## [GIVEN DATA]

* start *

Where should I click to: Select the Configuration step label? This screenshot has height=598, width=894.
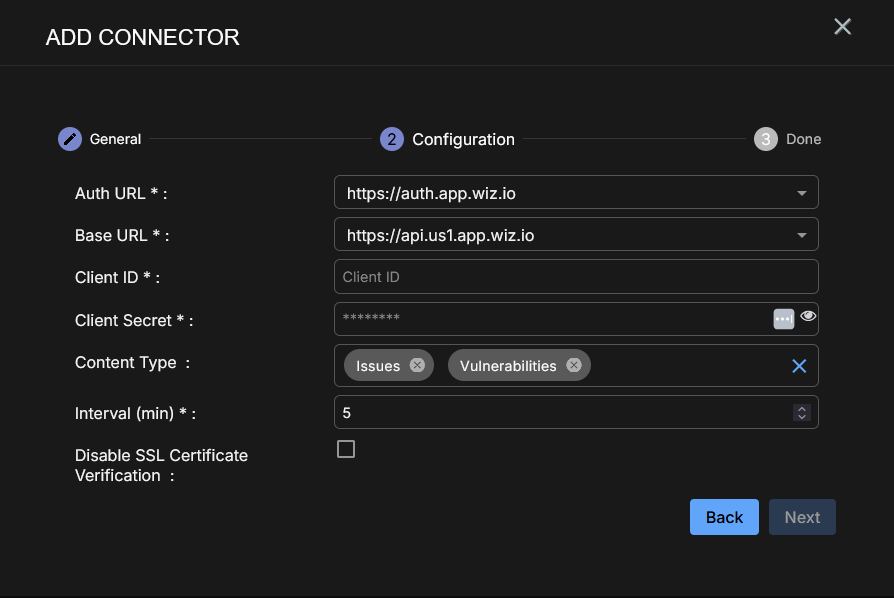pyautogui.click(x=463, y=139)
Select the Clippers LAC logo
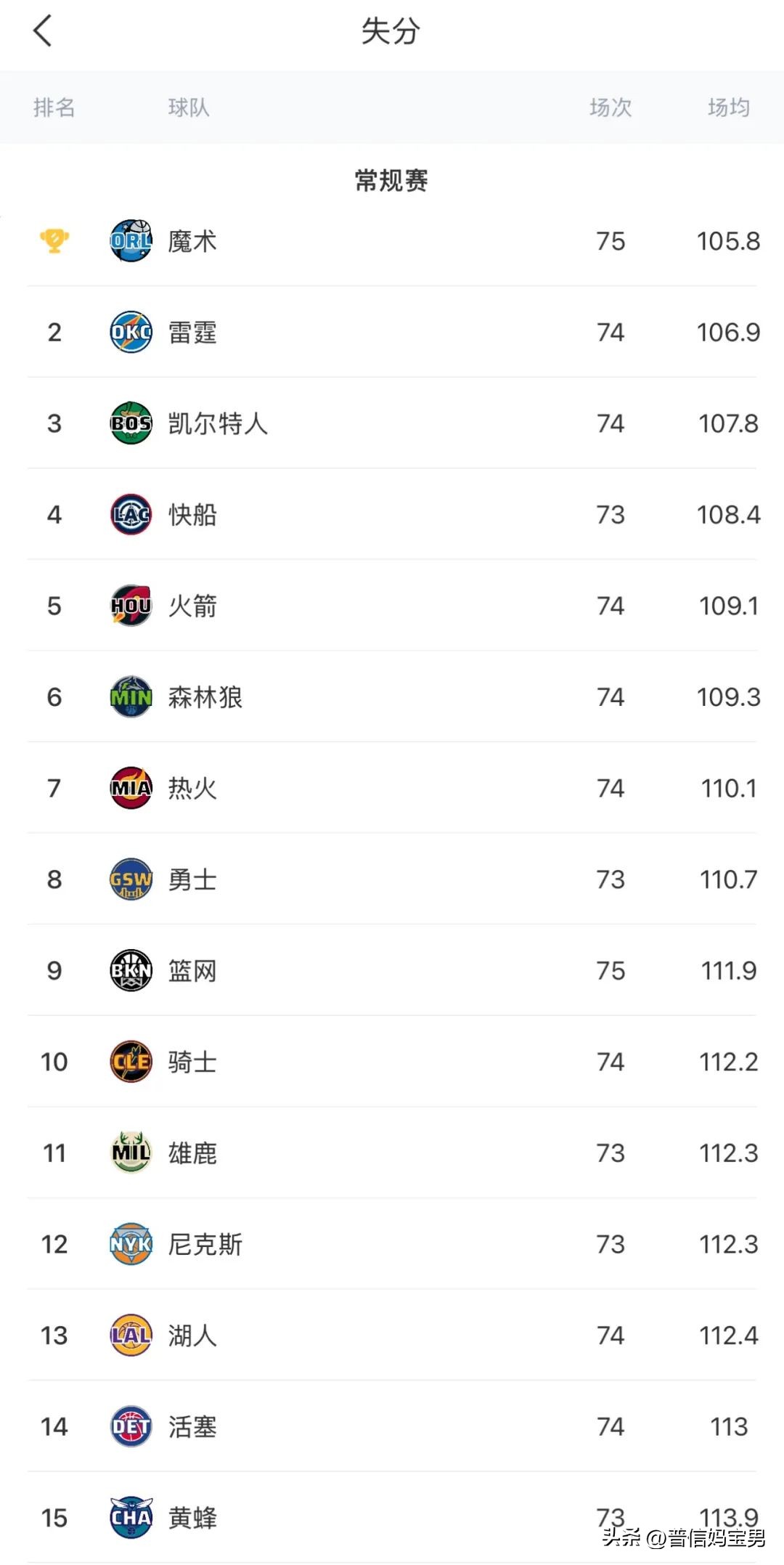784x1565 pixels. (x=131, y=514)
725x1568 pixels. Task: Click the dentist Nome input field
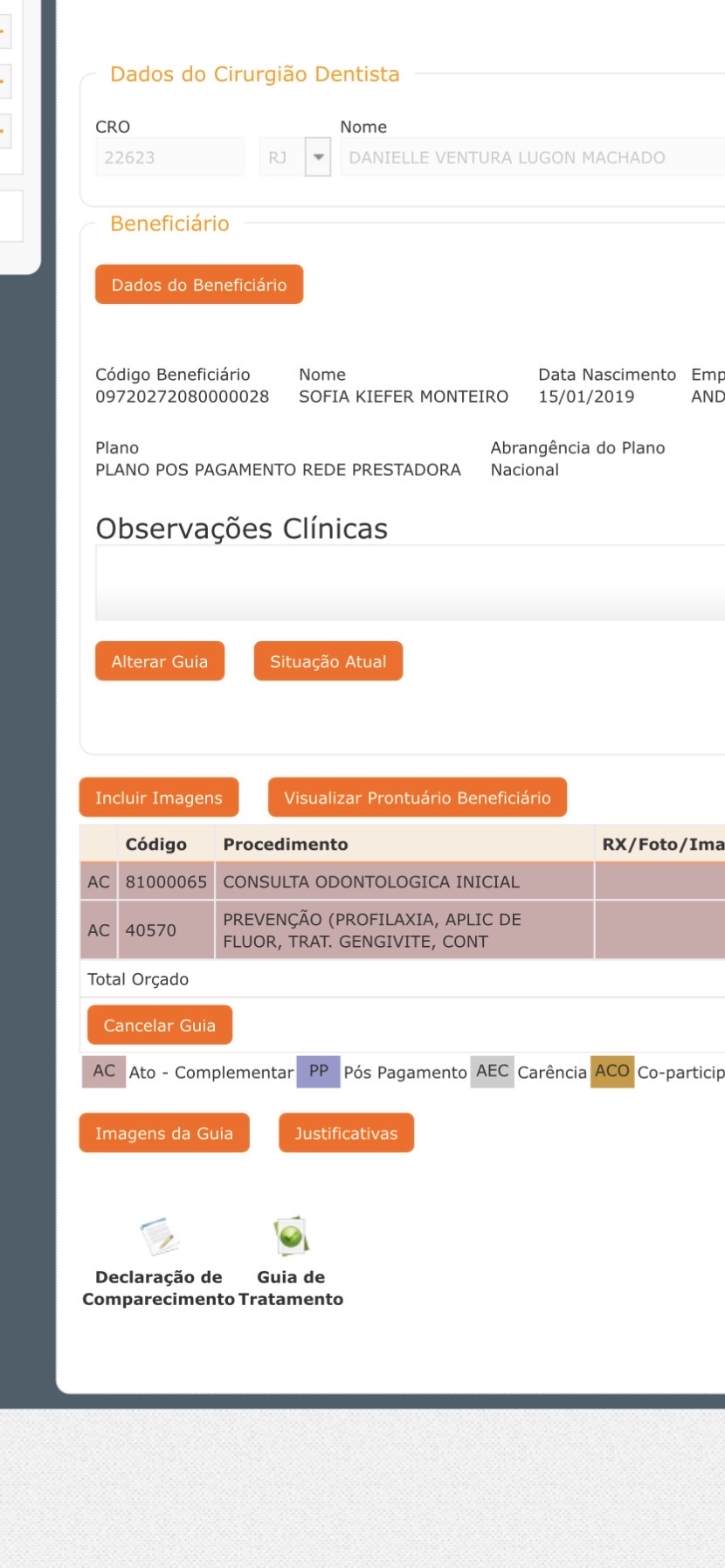(531, 158)
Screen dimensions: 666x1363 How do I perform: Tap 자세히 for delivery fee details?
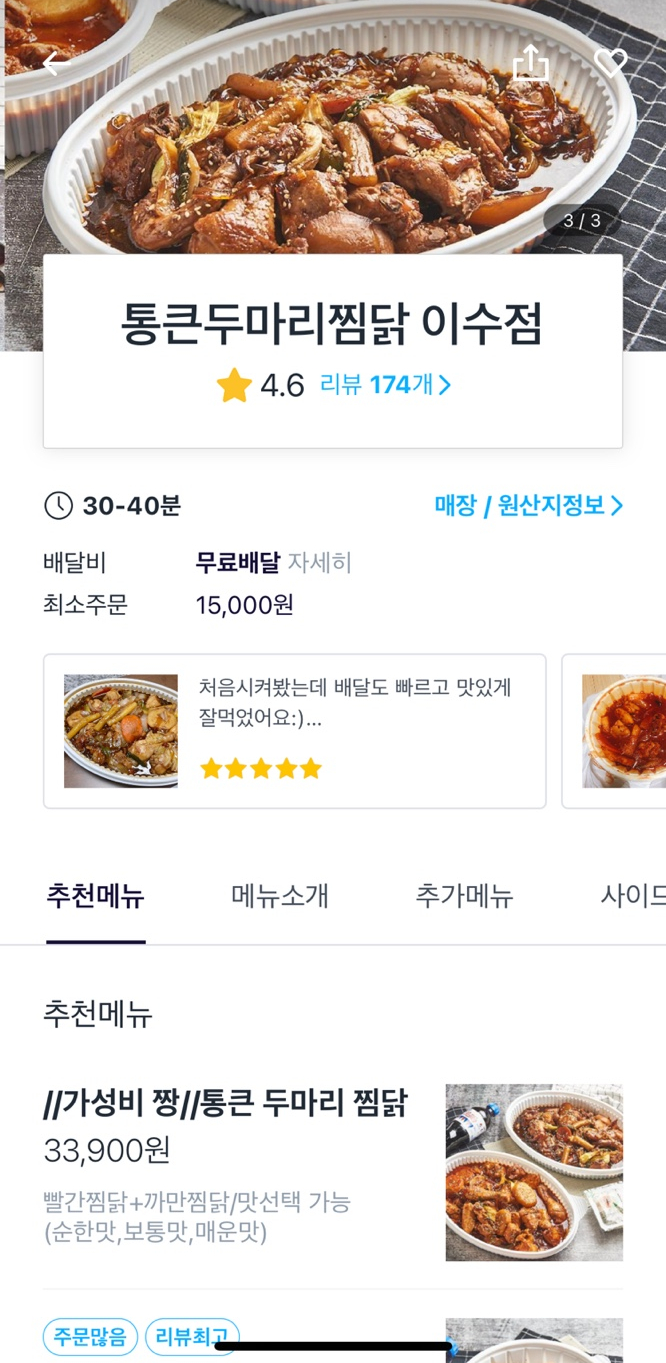[x=320, y=563]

* end *

## [YOUR INSTRUCTIONS]
Reproduce the lines above word for word, leaving out the pictures.

## [TASK RESULT]
Where should I click to: Select the Configuration step label? This screenshot has height=598, width=894.
pyautogui.click(x=463, y=139)
Select the Clippers LAC logo
784x1565 pixels. (x=131, y=514)
725x1568 pixels. Task: Click the dentist Nome input field
(531, 158)
Screen dimensions: 666x1363 How do I perform: Tap 자세히 for delivery fee details?
[x=320, y=563]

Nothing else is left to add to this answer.